A trial court’s ruling as to whether a defendant’s right to a speedy trial has been violated will not be reversed absent an abuse of discretion. Hester v. State. 4 The deference owеd the trial court’s ruling is diminished, however, where it contains factual findings that are either clearly erroneous or unsupported by the record, or where it misstates or misapplies the law. Id. See also State v. Stallworth 5 (a “trial court abuses its discretion when it rules without evidence to support the ruling or contrary to law or equity”).
The undisputed facts of record show that in December 2003, the East Point Police Department began an investigation into the cause of suspicious injuries sustained by Hayes’s then-four-year-old grandson. That investigation concluded with the March 5, 2004 indictment of Hayes and both of the child’s biological parents on charges of aggravated battery and cruelty to children in the first degree.
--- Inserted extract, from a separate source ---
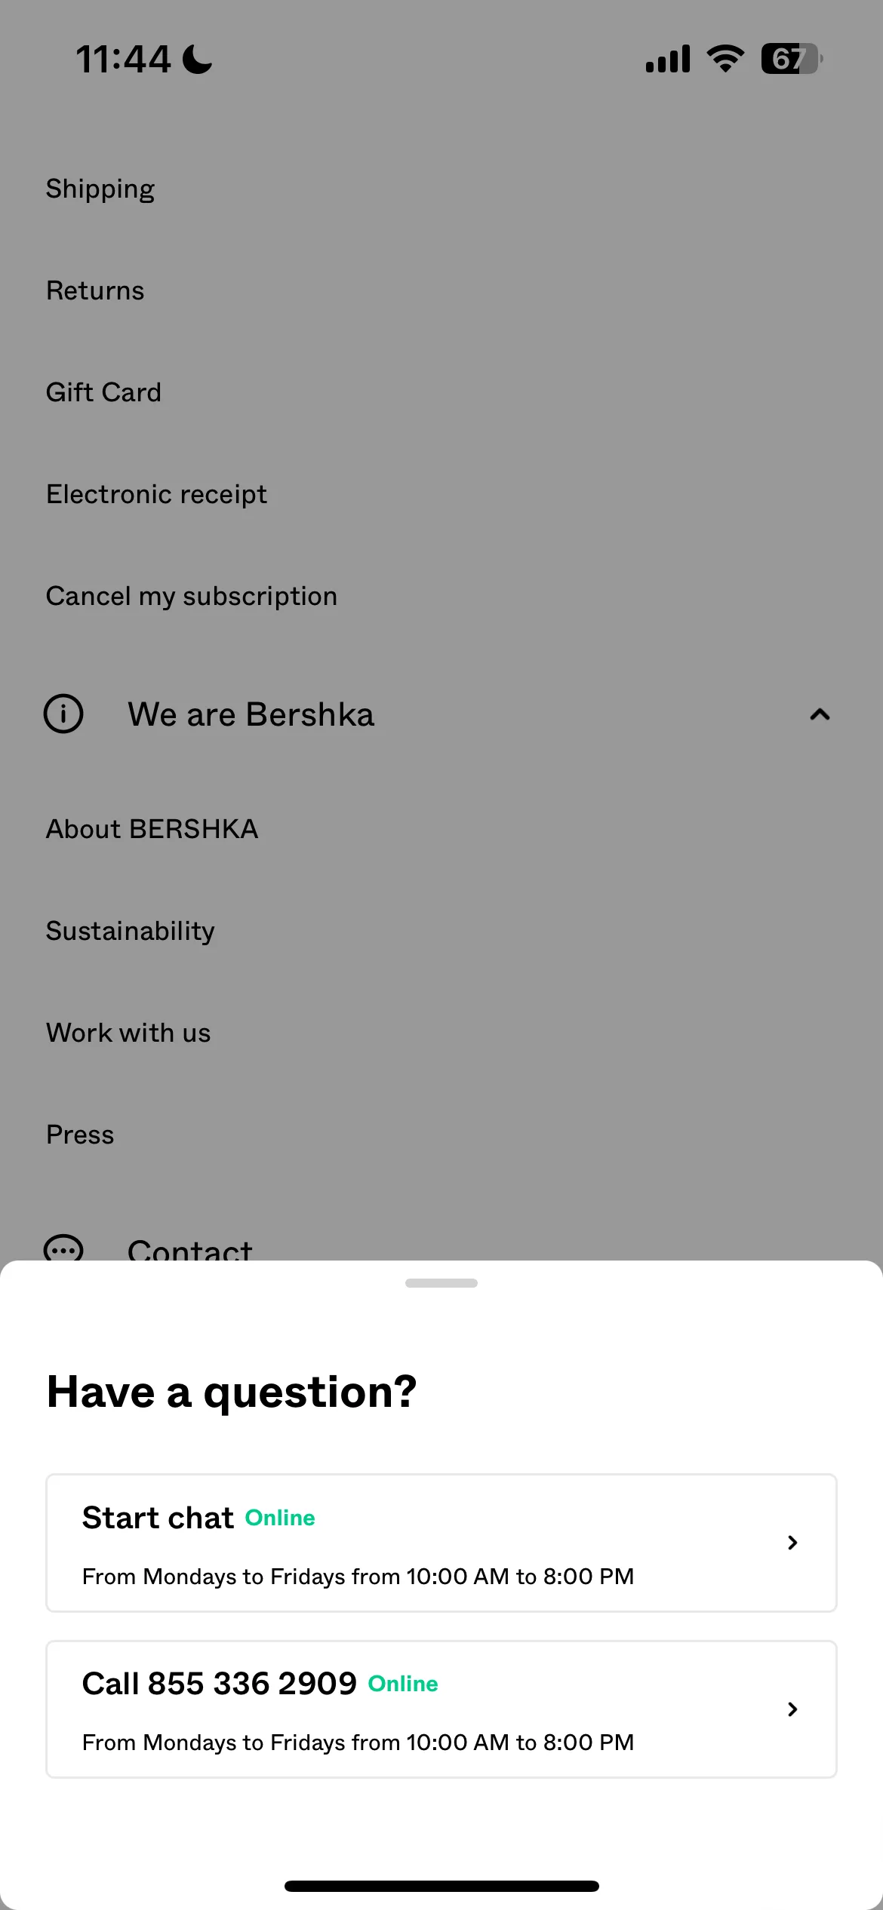This screenshot has width=883, height=1910.
Task: Start a chat with customer support
Action: [x=442, y=1543]
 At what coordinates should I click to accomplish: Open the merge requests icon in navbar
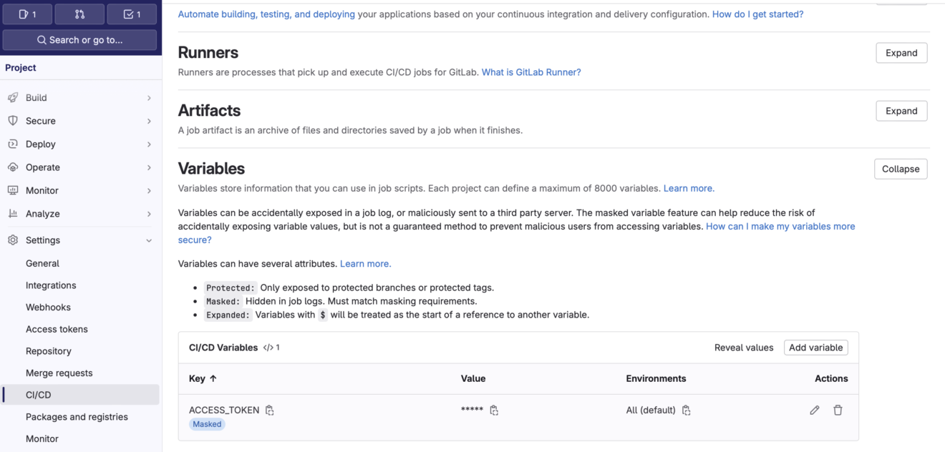[79, 14]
Hayes was arrested on March 13, 2004 and remained incarcerated while awaiting trial. On January 21, 2005, having conducted no further investigation and having kept Hayes incarcerated for ten months, the State dead-docketed 6 the indictment against Hayes and the child’s mother, and Hayes was released from jail.
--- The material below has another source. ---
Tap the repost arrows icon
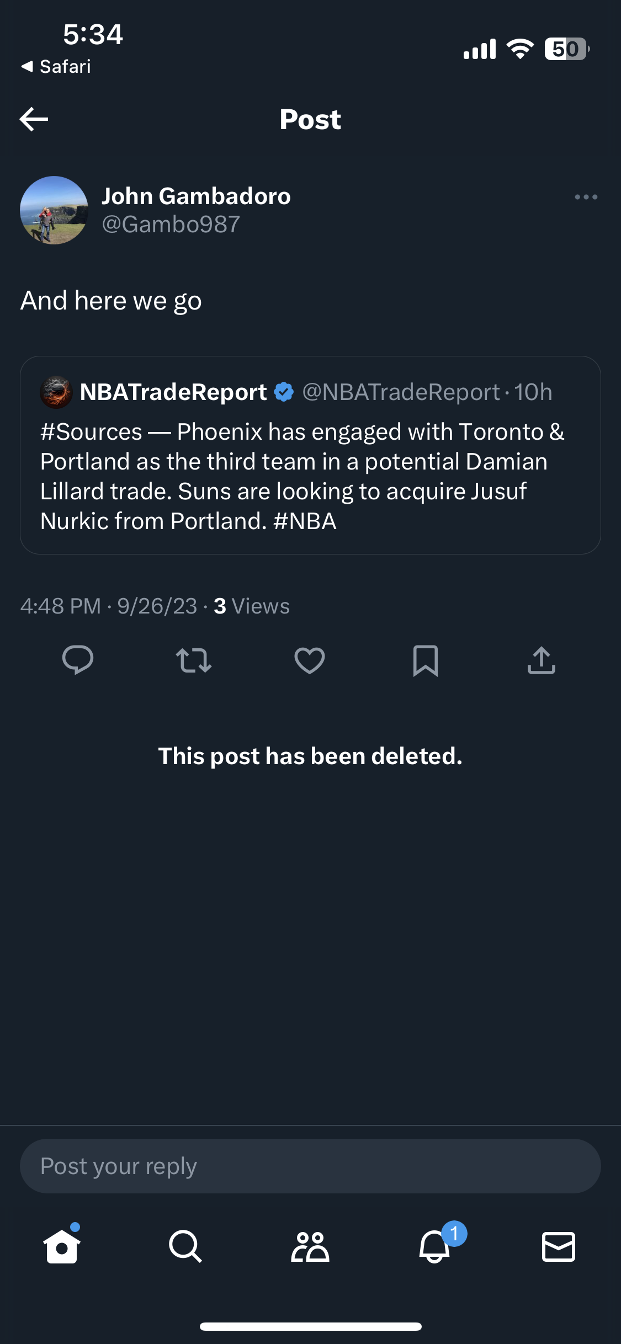621x1344 pixels. (x=194, y=660)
*339 On September 14, 2007, some 42 months after dead-docketing the original indictment, the State re-indicted Hayes and her two co-defendants, this time charging them with one count of aggravated assault, one count of aggravated battery, and two counts оf cruelty to children in the first degree. The district attorney stated on the record that Hayes’s initial plea and arraignment on these charges occurred in October 2007. On January 9, 2008, three months after Hayes’s arraignment, her counsel filed a motion to dismiss the indictment based on the State’s violation of Hayes’s constitutional speedy trial rights, by delaying her prosecution for three and one-half years following her initial indictment. Eight months later, on September 2, 2008, the trial court held a hearing on the motion to dismiss, and it entered an order denying that motion on September 12, 2008. This appeal followed.
The template for deciding all constitutional speedy trial claims under the Sixth Amendment and the Georgia Constitution is laid out in the 1972 case of Barker v. Wingo 7 and the 1992 decision in Doggett v. United States. . . . 8 The analysis has two stages. First, the court must determine whether the interval from the accused’s arrest, indictment, or other formal accusation to the trial is sufficiently long to be considered “presumptively prejudicial.” If not, the speedy trial claim fails at the threshold. If, however, the delay has passed the point of presumptive prejudice, the court must proceed to the second step of the Barker-Doggett analysis, which requires the application of a delicate, context-sensitive, four-factor balancing test to determine whether the accused has been deprived of the right to a speedy trial.
Ruffin v. State. 9 We now turn to that analysis.
1. The constitutional right to a speedy trial attaches either at the time of the defendant’s arrest or at the time of his indictment, whichever occurs earlier.
Boseman v. State.
10
Here, the trial court correctly ruled that the delay in Hayes’s prosecution created a presumption of prejudice to defendant, but erred in determining that the length of the delay ran from the time of Hayes’s incarceration
*340
(March 13, 2004) until the filing of defendant’s motion to dismiss indictment (January 8, 2008), a period of 46 months. The correct period for consideration was March 5, 2004 (the date of Hayes’s original indictment) until September 12, 2008 (the date the court ruled on Hayes’s motion), a period of approximately 54 months.
11
See
Ruffin,
supra,
2. The four factors that form the core of the
Barker-Doggett
balancing test are: “(1) the length of the delay; (2) the reason for the delay and whether this is attributable to the defendant or the state; (3) the timeliness of the defendant’s assertion of the right to a speedy trial; and (4) prejudice to the defendant. [Cit.]” (Punctuation omitted.)
State v. Johnson.
13
No one of these factors, standing alone, “is either a necessary or sufficient condition to a finding of a deprivation of the right to a speedy trial.”
Nelloms v. State.
14
“Rather, they are related factors and must be considered together with such other circumstances as may be relevant.”
Harris v. State.
15
“Thus, the sеcond stage of the constitutional speedy trial analysis requires courts to engage in a difficult and sensitive balancing process and necessarily compels them to approach speedy trial cases on an ad hoc basis.” (Punctuation omitted.)
Ruffin,
supra,
(a) Length of the delay. Although the trial court properly found that the delay in this case was sufficient to trigger an analysis of Hayes’s speedy trial claim, it thereafter erred by failing to accurately determine the 54-month length of the delay and by failing to weigh the length of that delay in conducting such an analysis.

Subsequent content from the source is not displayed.